··· Page extract ···

Have you ever seen someone on television clutch the chest, scrunch the face in pain and collapse? That’s how TV shows a heart attack. Although they really can look like that, heart attacks often have symptoms that are easy to miss—especially in women.

Heart disease is the leading cause of death in the United States overall for both men and women, and for most races and ethnicities. That makes February—American Heart Month—an important time for every American to understand the risks of heart disease.

What Is a Heart Attack?

The heart, like all the rest of the tissue in your body, depends on oxygen to work. Blood carries oxygen throughout the body. Oxygen-rich blood flows through the coronary arteries, which wrap around the outside of and feed the heart. 

A heart attack happens when one or more of these coronary arteries get blocked. Blood can’t bring oxygen to the heart, and the muscle tissue—the heart is a muscle—begins to die. Heart attacks can be fatal if too much muscle tissue is destroyed. Even when they’re not fatal, heart attacks can severely limit the amount of work the heart can do.

Heart Attack Causes and Risk Factors

That television program may show a heart attack as one big event, but it doesn’t show all the years of buildup—literally. Eating an unhealthy diet can cause cholesterol to build up in the coronary arteries, making them stiff and brittle. 

If some of this cholesterol stuck to the artery wall breaks open, the body sees that as an injury. Blood and chemicals rush to the area and create a clot to stop what your body thinks is bleeding. If the clot is big enough, it can partially or even fully block blood flow to the heart. 

Several factors increase the risk of heart attack. Some of them, like your age and a family history of heart disease, you can’t do anything about. Many more, though, can be reduced with healthy lifestyle choices. 

Risk factors include: 

  • Age
  • Smoking
  • High blood pressure
  • High cholesterol
  • Family history
  • Obesity
  • Diabetes
  • Lack of exercise
  • Stress
  • Using illegal drugs

Heart Attack Symptoms

Your television show from earlier got one thing right: Chest pain is the most common symptom of a heart attack for both men and women. There are other signs and symptoms (your doctor will call them “atypical” symptoms, meaning they’re not as common as chest pain), and it’s important to know that women are less likely than men to have chest pain and more likely to have atypical symptoms. 

Besides chest pain, heart attack symptoms can include: 

  • Pain in the neck, jaw or arm (usually but not always the left arm)
  • Nausea and vomiting
  • Heartburn or acid reflux
  • Severe anxiety
  • Sudden and unexplained fatigue
  • Cold sweat
  • Shortness of breath
  • Dizziness

Heart disease, including heart attacks, are often thought to be problems more for men than women, but this isn’t true. Heart disease is the number one cause of death for women as well. In fact, women are more likely than men to die within a year of a heart attack.

··· Available data ···

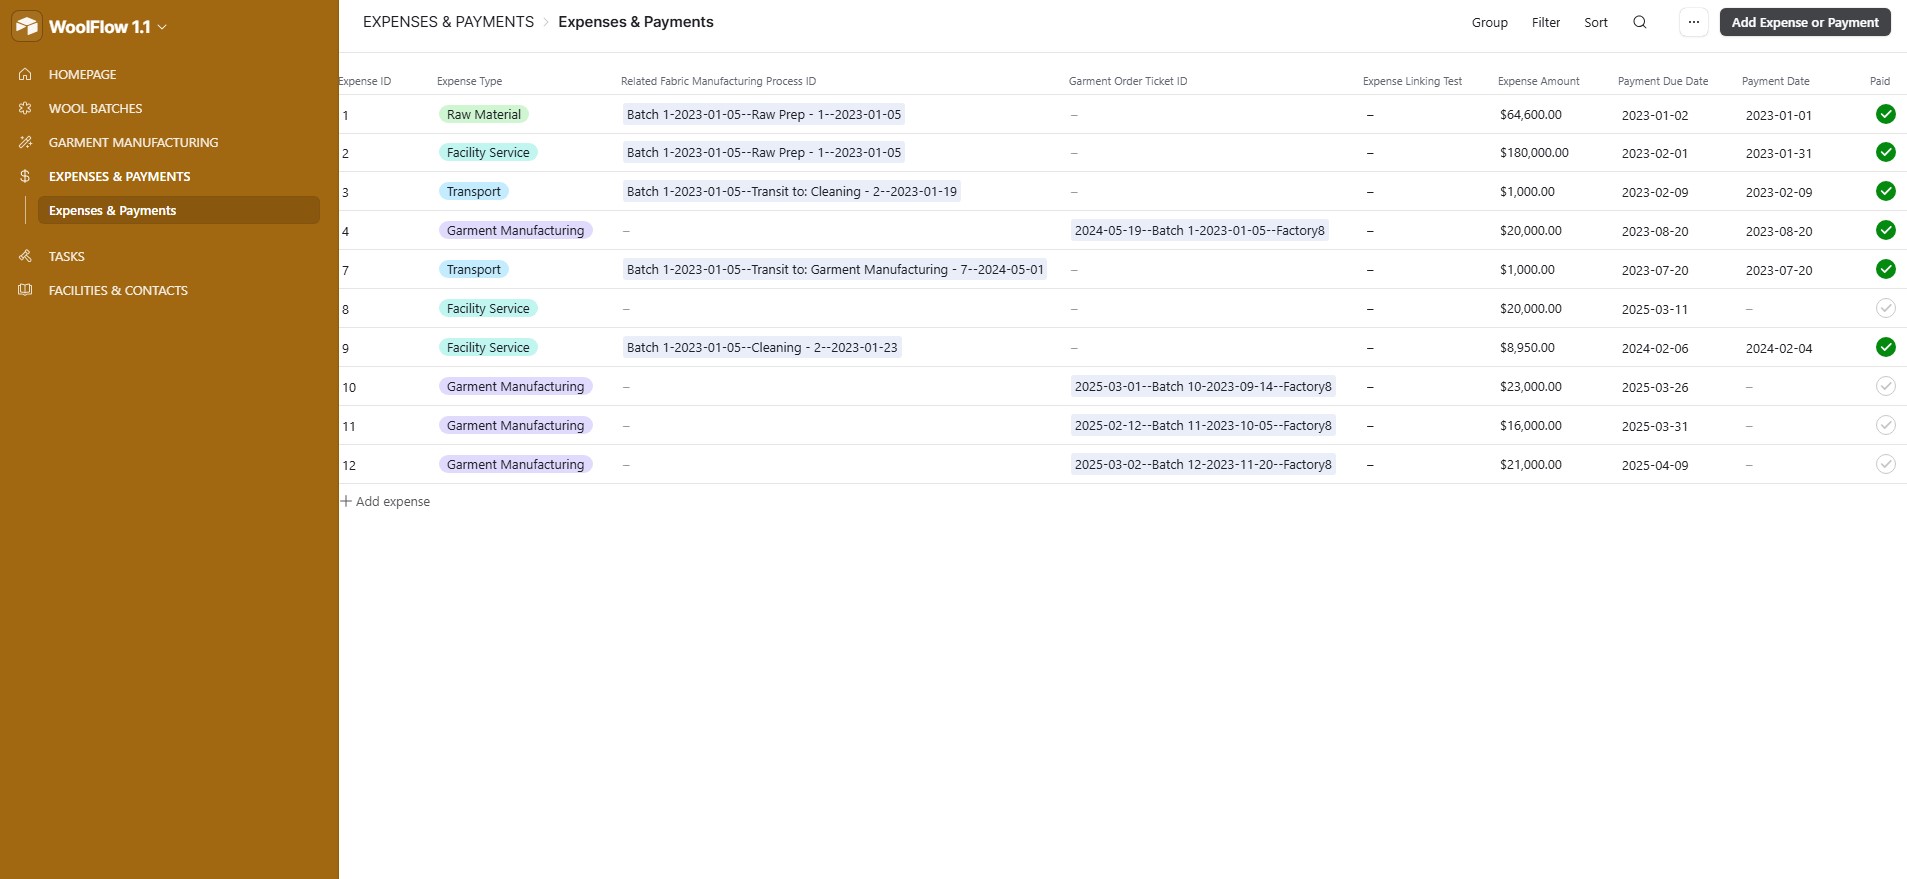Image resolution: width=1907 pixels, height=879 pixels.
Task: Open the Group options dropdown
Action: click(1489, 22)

···

*Exercises:*
1. In the heart attack article, rewrite the paragraph beginning "A heart attack happens when" as a short bulleted list that keeps its main facts.
2. Write the next part of the heart attack article, picking up after its final sentence.

*Task answers:*
1.
- A heart attack happens when one or more coronary arteries get blocked.
- Blood can't bring oxygen to the heart, so the heart muscle tissue begins to die.
- A heart attack can be fatal if too much muscle tissue is destroyed.
- Even when not fatal, it can severely limit the amount of work the heart can do.

2.
When it comes to heart attack symptoms, the most common for women (and men) is chest pain, but women are more likely to have atypical symptoms, especially anxiety, shortness of breath and fatigue.

Am I Having a Heart Attack?

Whether you’re a man or a woman, be on the lookout for chest pain, especially if it happens with other heart attack symptoms. If you think you or someone around you is having a heart attack, don’t wait: call 9-1-1 right away. 

Heart doctors have a saying: “Time is muscle.” That means the sooner you can get treatment, the more heart muscle you’ll be able to save. Don’t drive yourself or someone else to the hospital unless you have no choice. When you call 9-1-1, first responders will be able to begin treatment on the way to the emergency room.

How to Prevent a Heart Attack

Habits that build a healthy heart are the same that make the rest of your body healthy. Many of these heart health tips are simple, but that doesn’t mean they’re easy to do. 

Get enough exercise. The Centers for Disease Control and Prevention recommends getting at least 150 minutes of moderate exercise a week

Eat a heart-healthy diet. A heart-healthy diet is one that’s high in fiber, lean meat, fruits, vegetables and healthy unsaturated fat from sources like nuts and fish. Avoid saturated fat, processed foods and sugary drinks, and take it easy on the steak and bacon. Think Mediterranean diet and similar ways of eating.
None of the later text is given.